▸ **Consigne 1**
Dites si chacune des affirmations suivantes correspond à l'article sur la Cour des comptes, en répondant par oui ou non et en citant mot pour mot le passage qui tranche. (a) La Cour des comptes est dirigée par Zineb El Adaoui. (b) Les directeurs généraux se sont mis à signer les dossiers plus vite. (c) D'habitude, la Cour des comptes se fait remarquer par son bruit.
▸ **Consigne 2**
D'après l'article sur la Cour des comptes, qu'est-ce que les directeurs généraux ont peur de voir étalé sur la place publique ? Donnez toutes les choses citées.
▸ **Consigne 3**
Reprenez l'article sur la Cour des comptes là où il s'arrête et écrivez la suite.

▸ **Texte fourni**
C’est le grand frisson de l’été dans les ministères ! La Cour des comptes, d’ordinaire si feutrée, a décidé de jouer les prolongations de la saison des ménages. Sous la houlette de sa cheffe d’orchestre, Zineb El Adaoui, une escouade de magistrats vient de troquer la plume d’oie pour le Kärcher, direction les somptueux bureaux de nos chers établissements et entreprises publics.
Rabat – Al Ousboue
Et là, c’est le drame. Dans les couloirs de la haute administration, l’ambiance est passée instantanément de « dolce vita budgétaire » à « sauve-qui-peut général ». Terrifiés à l’idée de voir leurs petits arrangements entre amis, leurs « légers » bugs techniques ou leurs marchés publics taillés sur mesure étalés sur la place publique, plusieurs directeurs généraux ont eu un réflexe héroïque : ils ont tout bloqué.
La consigne du jour : Surtout, on ne signe plus rien !

▸ **Lignes extraites**
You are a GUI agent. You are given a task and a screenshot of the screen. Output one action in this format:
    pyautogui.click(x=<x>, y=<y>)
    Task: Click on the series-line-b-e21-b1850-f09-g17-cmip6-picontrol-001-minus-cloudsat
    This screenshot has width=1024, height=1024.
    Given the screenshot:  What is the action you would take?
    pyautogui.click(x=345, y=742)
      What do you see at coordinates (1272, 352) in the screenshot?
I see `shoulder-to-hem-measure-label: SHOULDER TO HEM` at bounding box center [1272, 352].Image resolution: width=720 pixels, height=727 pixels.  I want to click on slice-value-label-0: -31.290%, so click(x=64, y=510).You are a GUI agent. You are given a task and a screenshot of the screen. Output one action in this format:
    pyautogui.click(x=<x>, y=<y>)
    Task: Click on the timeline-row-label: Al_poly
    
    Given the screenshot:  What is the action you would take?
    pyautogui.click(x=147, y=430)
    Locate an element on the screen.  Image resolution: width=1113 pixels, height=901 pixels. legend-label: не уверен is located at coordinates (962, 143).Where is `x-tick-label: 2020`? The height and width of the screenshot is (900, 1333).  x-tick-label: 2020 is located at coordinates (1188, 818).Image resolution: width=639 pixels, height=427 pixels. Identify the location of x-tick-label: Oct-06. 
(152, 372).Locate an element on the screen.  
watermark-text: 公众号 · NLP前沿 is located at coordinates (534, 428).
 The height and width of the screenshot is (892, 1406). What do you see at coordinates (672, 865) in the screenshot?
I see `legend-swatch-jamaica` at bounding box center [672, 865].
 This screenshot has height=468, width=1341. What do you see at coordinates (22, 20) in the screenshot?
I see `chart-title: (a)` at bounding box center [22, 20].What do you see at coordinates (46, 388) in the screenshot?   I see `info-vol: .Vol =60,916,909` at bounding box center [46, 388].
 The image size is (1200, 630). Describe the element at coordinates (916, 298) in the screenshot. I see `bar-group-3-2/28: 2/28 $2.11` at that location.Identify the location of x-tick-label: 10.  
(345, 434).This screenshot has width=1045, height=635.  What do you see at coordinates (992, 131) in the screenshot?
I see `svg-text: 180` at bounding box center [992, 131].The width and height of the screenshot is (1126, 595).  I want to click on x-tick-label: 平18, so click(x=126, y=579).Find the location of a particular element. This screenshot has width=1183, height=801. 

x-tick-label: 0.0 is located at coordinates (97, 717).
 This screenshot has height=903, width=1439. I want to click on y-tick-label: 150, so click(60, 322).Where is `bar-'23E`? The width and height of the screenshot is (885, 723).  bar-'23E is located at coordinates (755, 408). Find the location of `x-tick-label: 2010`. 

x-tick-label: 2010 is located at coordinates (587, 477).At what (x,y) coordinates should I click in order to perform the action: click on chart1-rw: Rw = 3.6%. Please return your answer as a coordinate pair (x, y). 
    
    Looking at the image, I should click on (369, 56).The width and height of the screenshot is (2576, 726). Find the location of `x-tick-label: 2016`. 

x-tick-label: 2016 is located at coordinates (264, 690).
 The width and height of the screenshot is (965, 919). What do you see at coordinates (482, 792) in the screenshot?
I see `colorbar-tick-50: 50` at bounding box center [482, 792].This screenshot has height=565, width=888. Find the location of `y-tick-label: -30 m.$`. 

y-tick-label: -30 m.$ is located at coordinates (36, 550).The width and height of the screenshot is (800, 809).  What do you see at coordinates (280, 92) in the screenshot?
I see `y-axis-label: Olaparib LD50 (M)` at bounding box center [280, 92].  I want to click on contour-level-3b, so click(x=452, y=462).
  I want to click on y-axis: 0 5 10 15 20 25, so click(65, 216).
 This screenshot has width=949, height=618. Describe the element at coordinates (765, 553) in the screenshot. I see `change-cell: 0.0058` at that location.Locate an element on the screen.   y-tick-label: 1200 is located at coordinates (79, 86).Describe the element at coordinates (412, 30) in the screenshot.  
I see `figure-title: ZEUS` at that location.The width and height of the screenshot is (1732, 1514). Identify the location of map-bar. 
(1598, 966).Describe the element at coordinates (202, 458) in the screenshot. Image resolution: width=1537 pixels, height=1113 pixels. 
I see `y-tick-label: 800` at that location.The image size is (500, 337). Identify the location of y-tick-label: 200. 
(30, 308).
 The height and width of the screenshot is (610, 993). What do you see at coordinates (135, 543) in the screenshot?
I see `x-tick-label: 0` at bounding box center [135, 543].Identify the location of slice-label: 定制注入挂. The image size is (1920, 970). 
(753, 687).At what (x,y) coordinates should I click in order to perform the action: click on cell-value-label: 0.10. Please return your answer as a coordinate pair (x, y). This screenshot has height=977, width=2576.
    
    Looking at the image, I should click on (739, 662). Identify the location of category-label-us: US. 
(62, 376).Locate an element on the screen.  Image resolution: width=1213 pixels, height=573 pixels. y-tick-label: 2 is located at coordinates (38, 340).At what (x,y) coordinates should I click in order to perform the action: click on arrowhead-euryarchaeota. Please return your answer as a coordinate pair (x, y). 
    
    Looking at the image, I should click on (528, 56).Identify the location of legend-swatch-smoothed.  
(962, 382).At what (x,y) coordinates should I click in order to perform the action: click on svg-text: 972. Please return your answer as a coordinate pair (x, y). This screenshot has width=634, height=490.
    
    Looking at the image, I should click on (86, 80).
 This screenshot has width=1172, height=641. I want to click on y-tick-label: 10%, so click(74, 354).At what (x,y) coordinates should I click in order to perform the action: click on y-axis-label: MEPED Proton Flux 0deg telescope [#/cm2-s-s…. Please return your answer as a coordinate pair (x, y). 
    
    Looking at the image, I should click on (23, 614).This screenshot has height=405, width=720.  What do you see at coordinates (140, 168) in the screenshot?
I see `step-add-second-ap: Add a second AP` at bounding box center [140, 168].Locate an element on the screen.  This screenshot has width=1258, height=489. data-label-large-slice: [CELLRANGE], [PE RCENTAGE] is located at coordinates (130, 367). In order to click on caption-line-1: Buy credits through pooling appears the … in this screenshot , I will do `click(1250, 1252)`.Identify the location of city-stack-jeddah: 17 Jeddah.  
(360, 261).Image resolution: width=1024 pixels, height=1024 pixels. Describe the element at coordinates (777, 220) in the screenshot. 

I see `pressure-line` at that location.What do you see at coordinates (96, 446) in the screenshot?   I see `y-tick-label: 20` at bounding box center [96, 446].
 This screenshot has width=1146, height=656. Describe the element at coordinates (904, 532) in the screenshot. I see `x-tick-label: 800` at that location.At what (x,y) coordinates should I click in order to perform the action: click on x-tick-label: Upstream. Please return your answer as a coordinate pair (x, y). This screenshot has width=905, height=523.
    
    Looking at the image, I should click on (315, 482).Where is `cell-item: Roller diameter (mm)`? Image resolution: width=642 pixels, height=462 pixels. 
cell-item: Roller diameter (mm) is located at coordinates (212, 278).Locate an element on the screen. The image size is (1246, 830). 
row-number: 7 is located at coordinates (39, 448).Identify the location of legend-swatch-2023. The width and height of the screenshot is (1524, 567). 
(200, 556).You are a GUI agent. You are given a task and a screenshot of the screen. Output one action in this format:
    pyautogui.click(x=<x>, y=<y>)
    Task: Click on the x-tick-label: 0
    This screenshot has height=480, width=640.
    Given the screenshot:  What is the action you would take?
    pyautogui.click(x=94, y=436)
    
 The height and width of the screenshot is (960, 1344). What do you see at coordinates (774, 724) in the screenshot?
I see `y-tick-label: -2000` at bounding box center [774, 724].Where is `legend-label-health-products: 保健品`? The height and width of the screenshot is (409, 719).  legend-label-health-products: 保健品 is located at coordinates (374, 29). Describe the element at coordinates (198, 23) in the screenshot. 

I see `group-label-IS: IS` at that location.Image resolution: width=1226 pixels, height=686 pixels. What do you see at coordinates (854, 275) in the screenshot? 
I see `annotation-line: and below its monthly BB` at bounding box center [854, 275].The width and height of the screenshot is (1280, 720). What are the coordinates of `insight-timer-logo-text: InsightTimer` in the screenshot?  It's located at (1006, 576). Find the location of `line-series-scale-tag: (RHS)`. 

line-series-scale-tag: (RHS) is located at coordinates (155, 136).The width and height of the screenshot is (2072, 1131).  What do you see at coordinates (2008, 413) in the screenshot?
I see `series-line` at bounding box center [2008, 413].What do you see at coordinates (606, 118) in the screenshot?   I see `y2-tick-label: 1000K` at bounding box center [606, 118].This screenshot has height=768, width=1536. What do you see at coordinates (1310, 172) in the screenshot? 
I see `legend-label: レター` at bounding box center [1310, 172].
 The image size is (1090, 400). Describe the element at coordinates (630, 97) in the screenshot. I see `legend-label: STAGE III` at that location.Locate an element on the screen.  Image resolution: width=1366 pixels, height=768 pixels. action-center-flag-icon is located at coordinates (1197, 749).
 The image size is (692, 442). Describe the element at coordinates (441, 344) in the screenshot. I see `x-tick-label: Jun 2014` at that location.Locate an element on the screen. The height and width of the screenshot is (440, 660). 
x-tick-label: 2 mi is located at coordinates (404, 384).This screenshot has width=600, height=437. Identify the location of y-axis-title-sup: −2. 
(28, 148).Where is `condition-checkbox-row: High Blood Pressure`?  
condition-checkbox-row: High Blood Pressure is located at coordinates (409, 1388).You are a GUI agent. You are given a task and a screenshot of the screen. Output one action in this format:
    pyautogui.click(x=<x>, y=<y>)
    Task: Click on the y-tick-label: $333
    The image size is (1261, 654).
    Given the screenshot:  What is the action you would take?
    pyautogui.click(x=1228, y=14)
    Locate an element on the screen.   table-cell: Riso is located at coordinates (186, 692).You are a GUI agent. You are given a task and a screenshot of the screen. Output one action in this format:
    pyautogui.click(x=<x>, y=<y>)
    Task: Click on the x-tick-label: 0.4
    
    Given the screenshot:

▸ **Réponse 1**
(a) Oui : « Sous la houlette de sa cheffe d’orchestre, Zineb El Adaoui »
(b) Non : « ils ont tout bloqué »
(c) Non : « d’ordinaire si feutrée »

▸ **Réponse 2**
- leurs petits arrangements entre amis
- leurs « légers » bugs techniques
- leurs marchés publics taillés sur mesure

▸ **Réponse 3**
D’un coup de stylo magique, les budgets sont gelés, les contrats en cours sont suspendus, et les stylos sont sagement rangés dans leurs étuis. Nos grands patrons, soudain pris d’une crise aiguë de conscience professionnelle, passent désormais leurs journées à éplucher frénétiquement leurs propres cahiers des charges. On n’est jamais trop prudent : un million d’euros égaré est si vite arrivé.
Reste une question : si plus personne ne signe rien pour éviter la Cour des comptes, l’administration va-t-elle enfin fonctionner plus vite ? On parie que non.